Start of Source material

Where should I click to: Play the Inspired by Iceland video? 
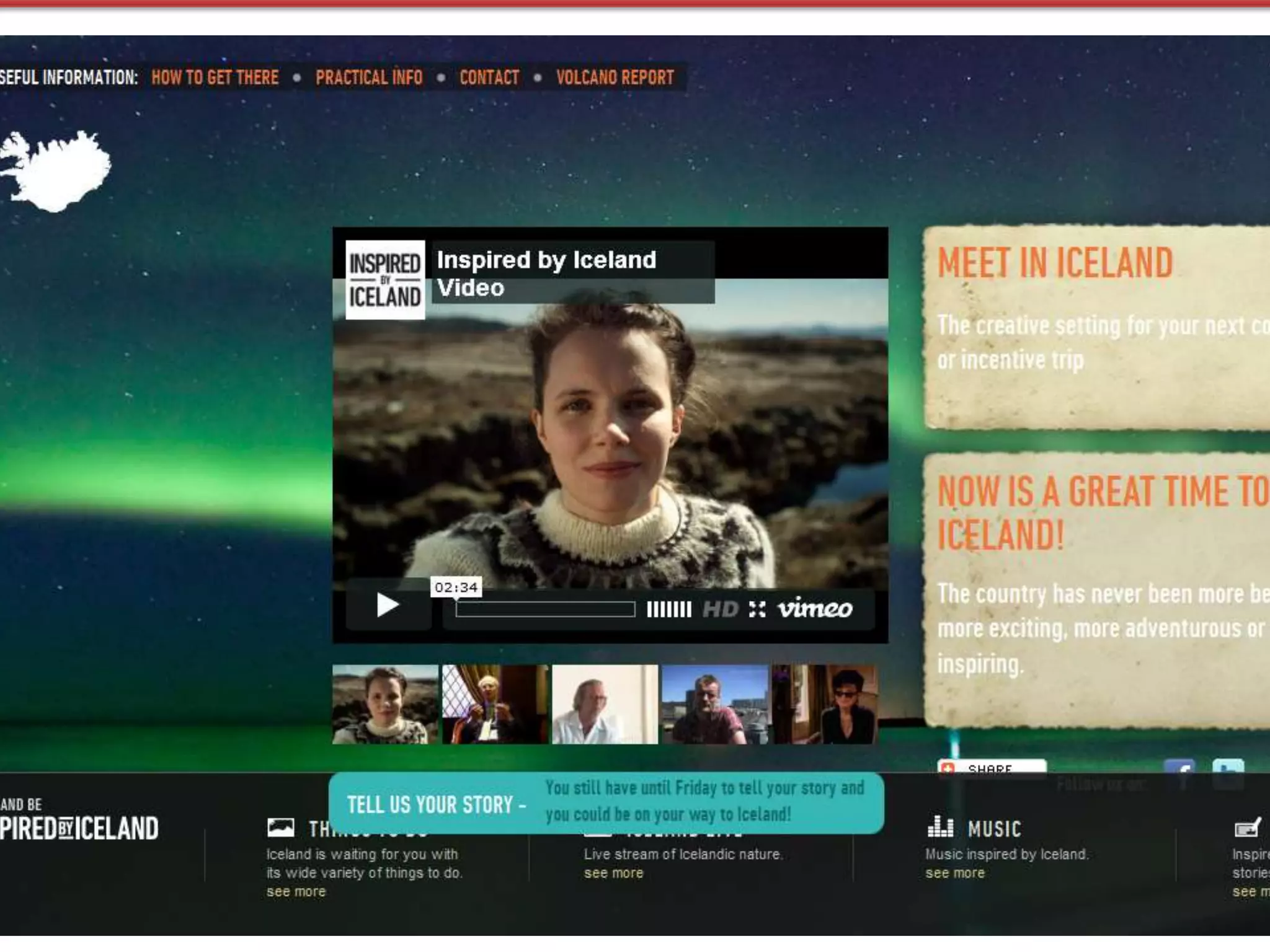[x=388, y=606]
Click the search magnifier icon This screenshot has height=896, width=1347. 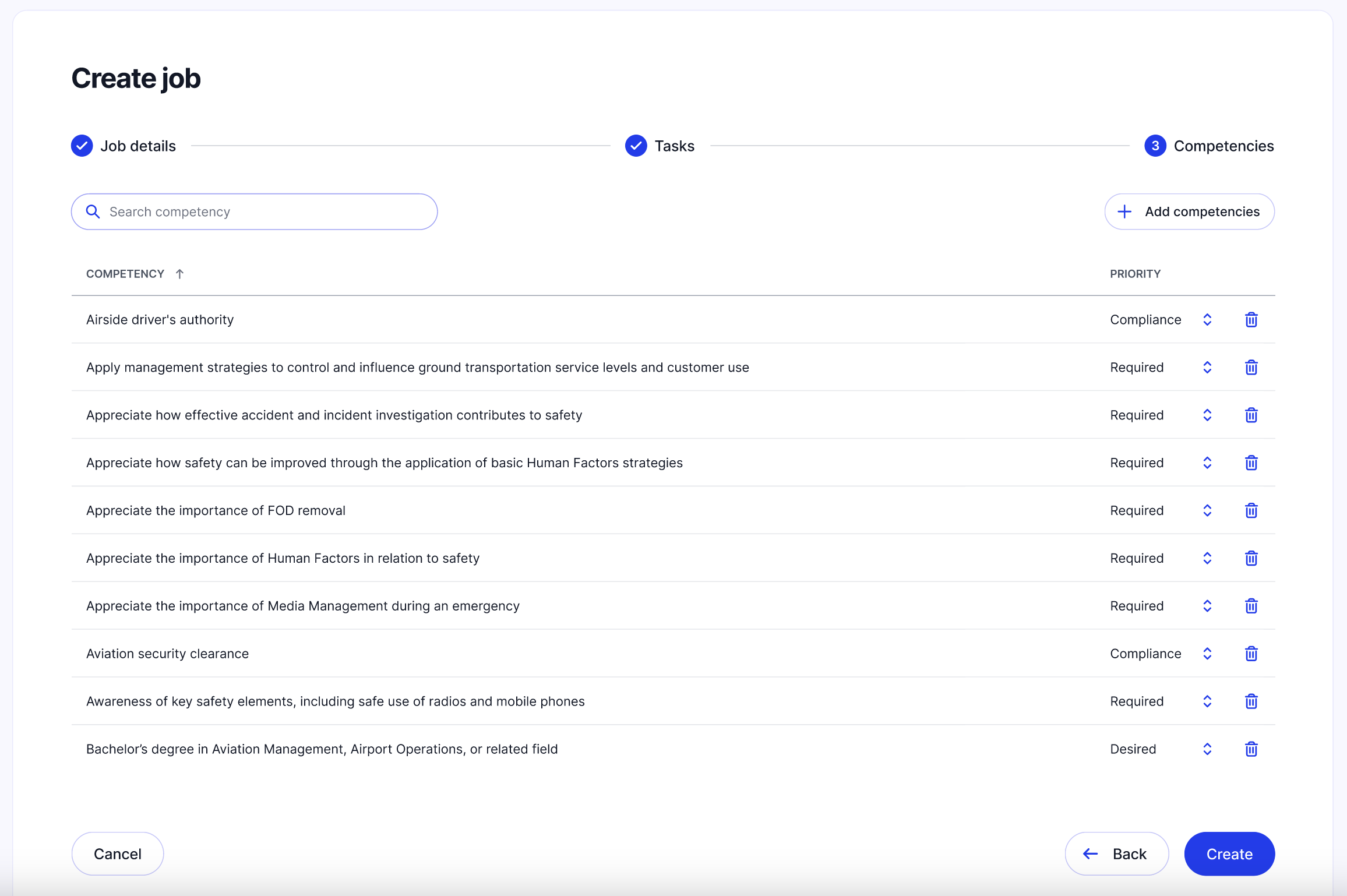tap(93, 211)
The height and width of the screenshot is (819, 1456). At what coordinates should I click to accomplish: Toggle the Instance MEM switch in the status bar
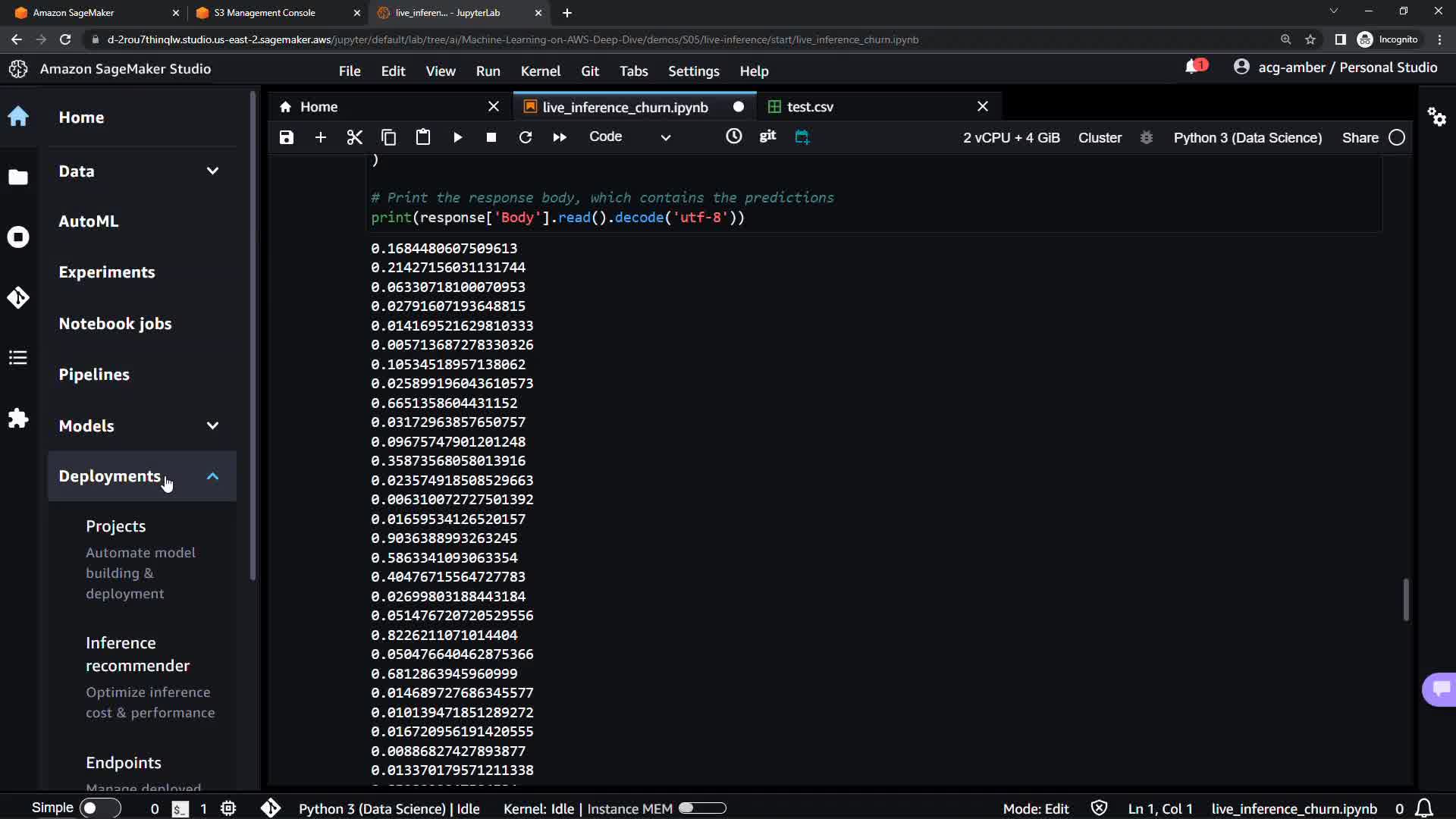[702, 808]
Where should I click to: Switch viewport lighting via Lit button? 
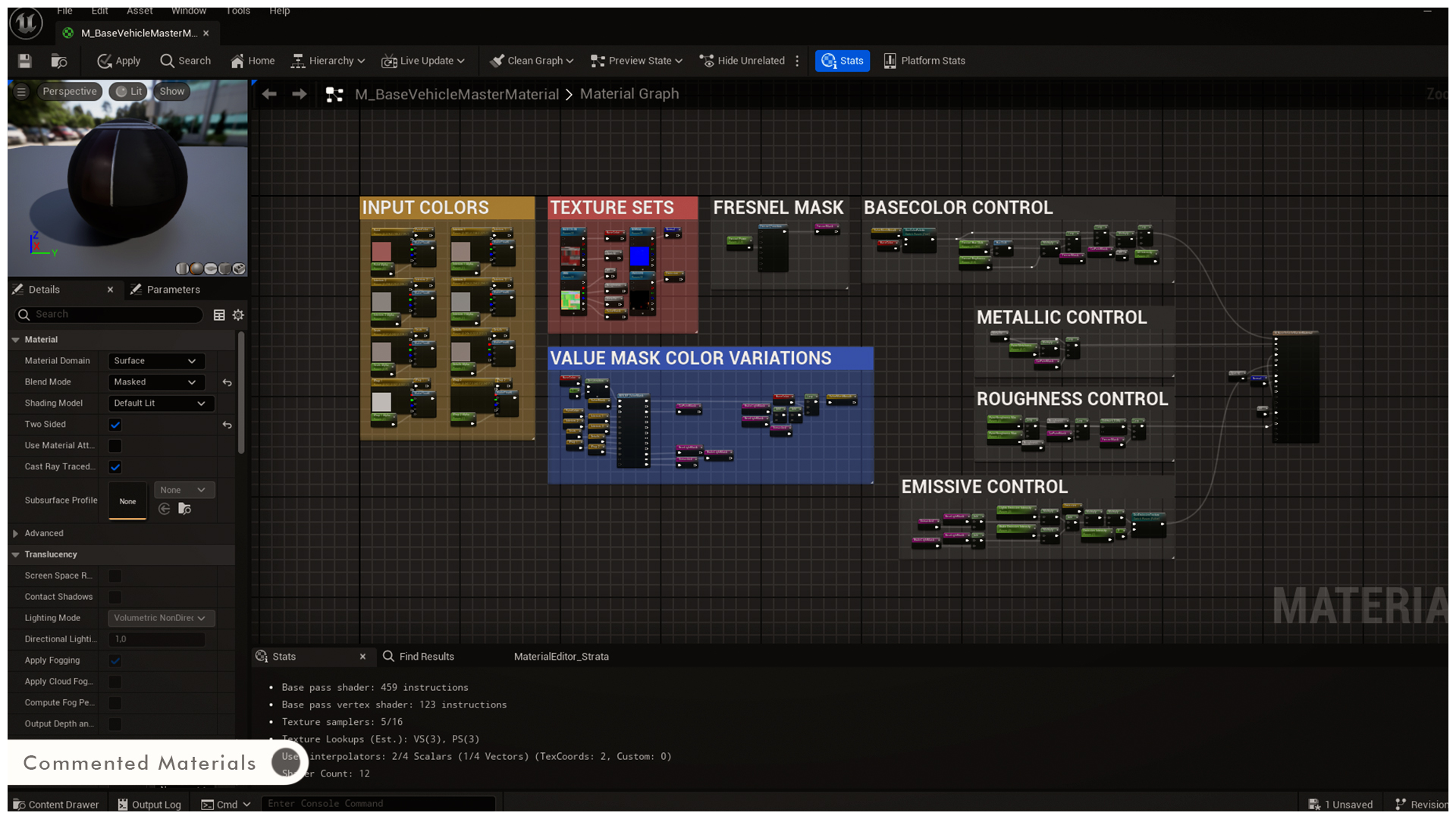click(x=128, y=91)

End of Source material

_Your assignment_:
Skip all pictures. Copy exactly the lines from the one containing "Where should I click to: Switch" through the end of the records, both ends included.

_Your solution_:
Where should I click to: Switch viewport lighting via Lit button? 
click(x=128, y=91)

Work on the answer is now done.